The question came at the end of a hour-long question-and-answer session in which Tarantino touched on numerous topics: the importance of editing, the crucial role that music can play, the impact of spaghetti westerns and the woeful effects of the digital age on cinema. At one point, Tarantino said that he sees the digital revolution as the "death of cinema" and that he hopes a new generation of moviegoers will insist on 35 millimeter. "It's too late for this generation," he said.
When pressed on the difference between digital and 35-millimeter films, Tarantino said that he saw no reason to leave the house to see a digital film, because you can see that on TV. "I don't need to go see television at a theater," he said. "Thirty-five millimeter is a reason to leave the house."
Tarantino will also be hosting a special screening of the 50th anniversary of "A Fistful of Dollars," a Sergio Leone film that he says helped revive cinema, with its emphasis on incorporating music with editing and its overall operatic flair.

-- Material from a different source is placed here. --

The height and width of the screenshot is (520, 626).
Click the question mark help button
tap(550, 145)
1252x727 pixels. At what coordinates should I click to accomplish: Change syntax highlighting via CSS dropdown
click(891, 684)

He said he considers spaghetti westerns to bve the "birth of genre action cinema, with music in the foreground."
He was especially dismissive of movies in the 1950s and 1980s, saying that they were products of repressive times, when studios insisted that the main characters be likable. And if they weren't likable, they at least had to undergo a reformation in the last 15 minutes.
"I like showing warts and all," he said, "and I like it when I have .. violent, deplorable characters that I'm gonna get you to root for anyways."
Then he added: "I do have a sympathy for the devil."
He said that his cinema in the 1990s, like "Reservoir Dogs," was an answer to the repression of the 80s.
Tarantino's press conference came after the final screening of the films in competition. The last to screen was Olivier Assayas' "Sils Maria." And I personally think it's a longshot for an award. It stars Juliette Binoche, Kristen Stewart and Chloe Grace Moretz in a story about an aging actress (Binoche) who's considering starring in a play that's a sequel to the first play she ever did. And this time, she's playing her older nemesis, rather than her original character.
The cinematography is wonderful, with dramatic views of the Swiss Alps. But there's a distinct lack of narrative thrust, and the performance from Stewart is rather one-note. (She plays Binoche's personal assistant.)
"Leviathan," meanwhile, was the penultimate film to screen in competition, and it has been receiving favorable reviews. Directed by Andrey Zvyaginsev of Russia, it deals with a man who is battling the mayor of a seaside village who wants to declare eminent domain and take away his land. The film indirectly questions whether the Russian government is really serving its citizens, and much of the film is devoted to bureaucratic battles. But the little guy in this movie isn't an easy target to take down.
There's also copious drinking of vodka. No surprise there.
The winners in the Palme d'Or competition will be announced Saturday.